Według prof. Śliwerskiego, współczesna szkoła skupia się na widocznych i wymiernych rezultatach (proces oceniania i selekcjonowania uczniów), a wiedza i umiejętności stają się jedynie celem zajęć dydaktycznych. Kształcenie nabiera charakteru 'czystego środka’.
Przyszłość edukacji wymaga zmiany paradygmatu. Szkoła powinna być miejscem, gdzie uczniowie nie tylko zdobywają wiedzę, ale też uczą się znajdować sens w działaniu. Warto inspirować się podejściem humanistycznym, które stawia na rozwój pasji, krytycznego myślenia i kreatywności.

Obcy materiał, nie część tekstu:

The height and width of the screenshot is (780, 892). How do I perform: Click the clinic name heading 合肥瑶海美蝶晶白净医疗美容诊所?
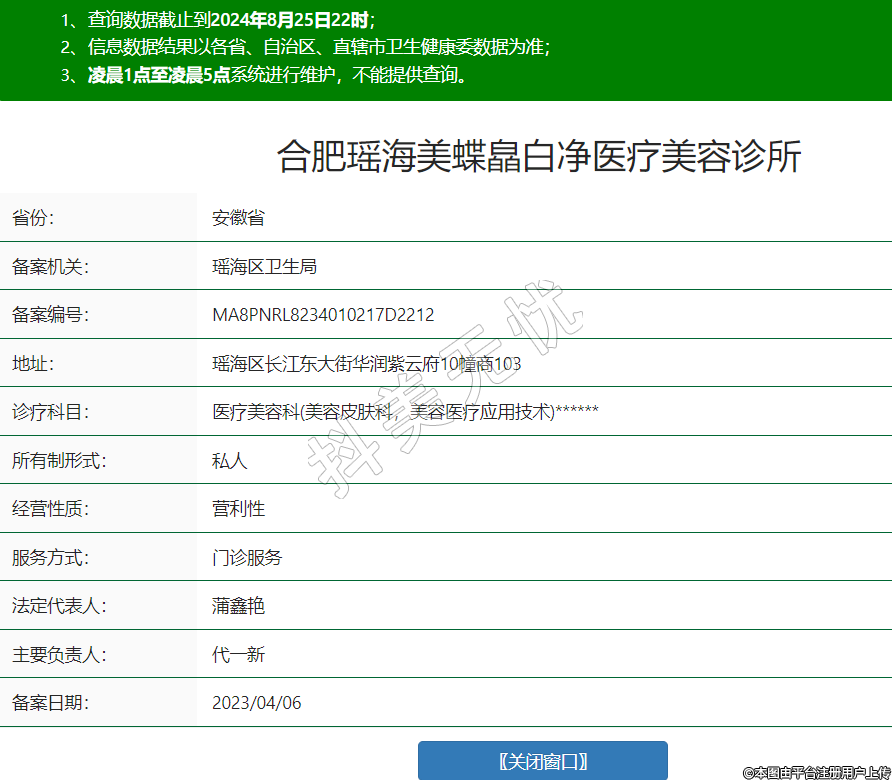coord(539,157)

Czy jesteśmy w stanie przekształcić szkołę w miejsce sensownych działań? Czy potrafimy stworzyć środowisko, w którym zarówno nauczyciele, jak i uczniowie odnajdą sens w swojej pracy, kierując się ideami 'pedagogiki miłości’ Arthura Brühlmeiera? W erze reform edukacyjnych powinniśmy zastanowić się, czy model szkoły jako „fabryki wyników” jest odpowiedni. Czy nie lepiej skupić się na rozwoju pasji i krytycznego myślenia, przygotowując młodych ludzi do życia pełnego sensu?
Dokument Webstera pokazuje, że zmiana kultury pracy wymaga przemyślenia sposobu edukacji przyszłych pokoleń. To zadanie wydaje się teraz bardziej pilne niż kiedykolwiek.